Several momentous policy decisions are on the table, and while some people are contacting their legislators, the mood in this unsettling economic and business environment is characterized more by fear and frustration than by political activity.
We who prided ourselves on changing the world in the sixties and seventies are markedly mute in contrast to where we were a few decades ago.
I see several reasons. First, we’re older. Marching and shouting come easier when you’re young. Still, lots of boomers go to the gym religiously, and we pride ourselves on our age not looking what that age used to look like. (“Fifty is the new thirty.” “Sixty is the new forty.”)
Second, many of the former protesters are essentially pleased with the current Administration. True, but there wasn’t much demonstration during the previous administration either. Throughout the decade our activism has not been commensurate to the importance of the issues.
Third reason: The Law of Attraction, especially the LOA on crack, such as The Secret. Yes, that very same “law” of the universe that shows us how to cure cancer, reconcile with our psycho cousin and get rich instantly, recession be damned. If you spend much time online, you are probably aware that LOA is the answer to every problem.
The Law of Attraction in all its materialistic glory states that we create our reality and that the universe is infinite in its resources. The state of the economy, sociological trends, international relations and what-not are irrelevant. The universe is infinite and “wants” us to have everything all hunky-dory.

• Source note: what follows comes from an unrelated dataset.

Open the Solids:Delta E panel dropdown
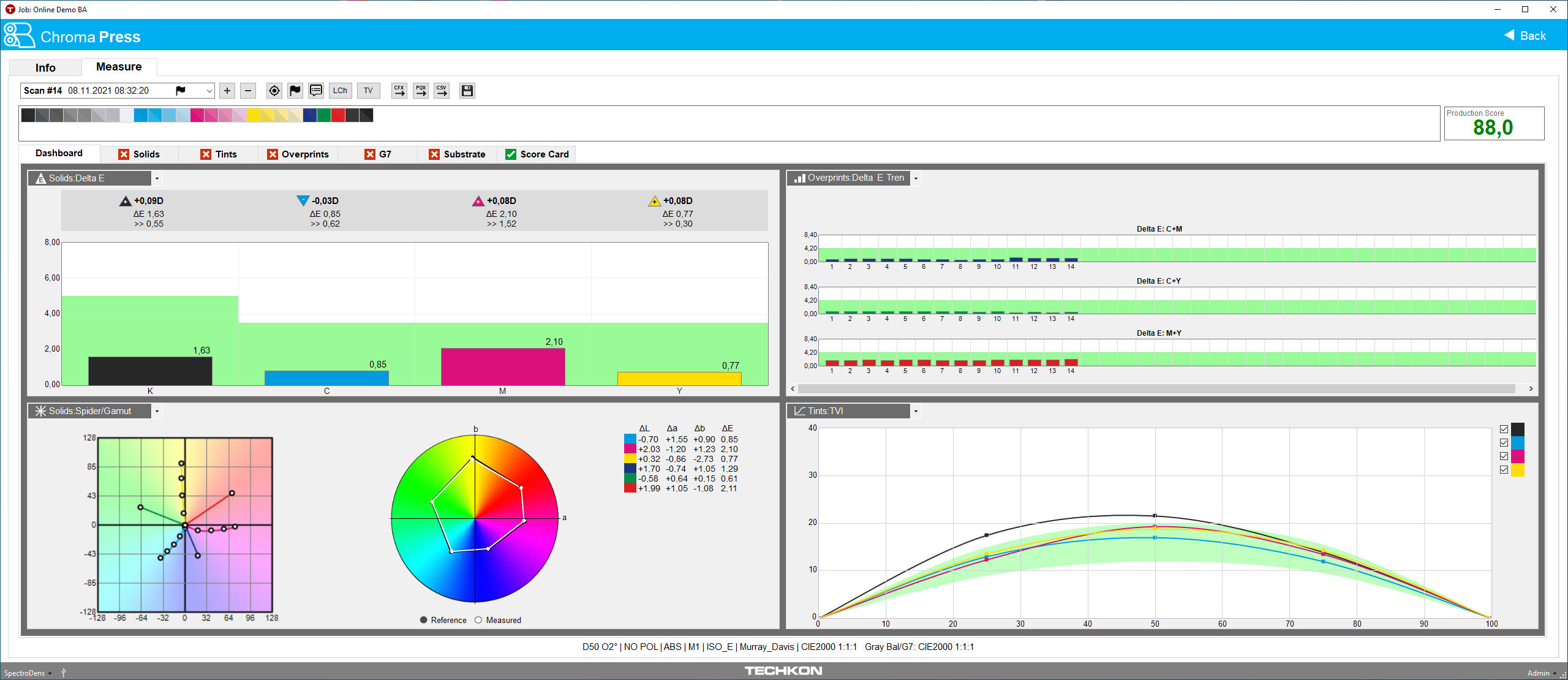The image size is (1568, 680). click(x=157, y=178)
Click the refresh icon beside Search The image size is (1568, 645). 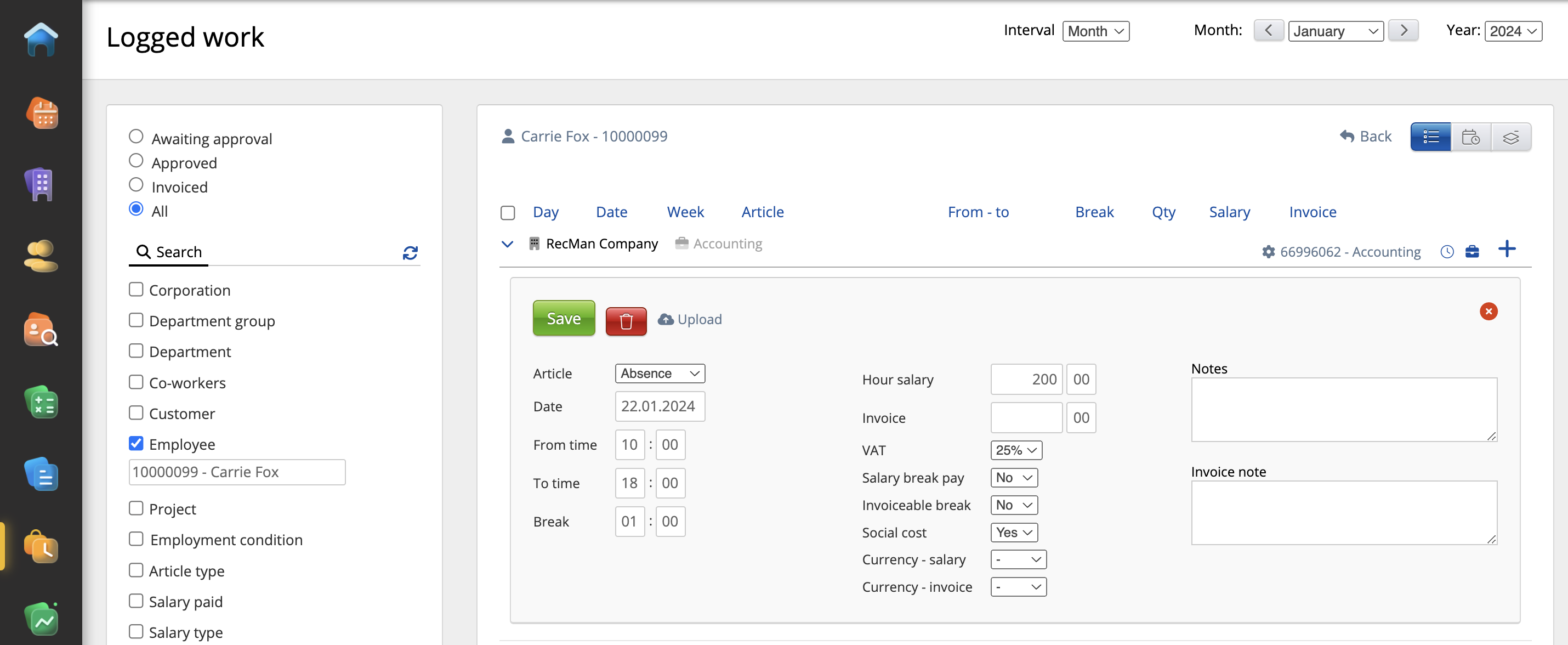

The secret is to stop our bad-think.
And if we recognize and state problems as they are, we are bringing those problems into being, say LOA advocates.
Let’s take public policy to stimulate job creation. Today money is going around somewhere and increasing the national debt but more jobs are disappearing than appearing lately.
Political activism necessitates stating what the problem is. But we’re taught that stating a problem brings it into being.
If we were to apply LOA to job creation policy, for instance, we would march with signs that say, “I’m wealthy. I have the job of my dreams.”
That would turn the economy around in no time!
Cause you gotta affirm the positive in the present tense. Not bring more negatives into reality by affirming the negative around us.
Of course, it would also confuse the hell out of us.
The people who in other eras would be leading the way are turning off their TVs and radios, abandoning the newspaper and generally avoiding any news that’s a downer. And unfortunately, they are proud of it.
I read an amazing number of blogs and what-not advising people to turn off the news and be happy.
Some of the best and the brightest are busy with their affirmations. They hide from what’s going on; when they get close to learning something, they deliberately turn away.
The exceptions are the lobbyists who are surprisingly unaware that the solution to problems is in our thinking rather than in throwing money at politicians and advertising.
I’ve got to chuckle. Those lobbyists and the corporate interests who hire them are so clueless.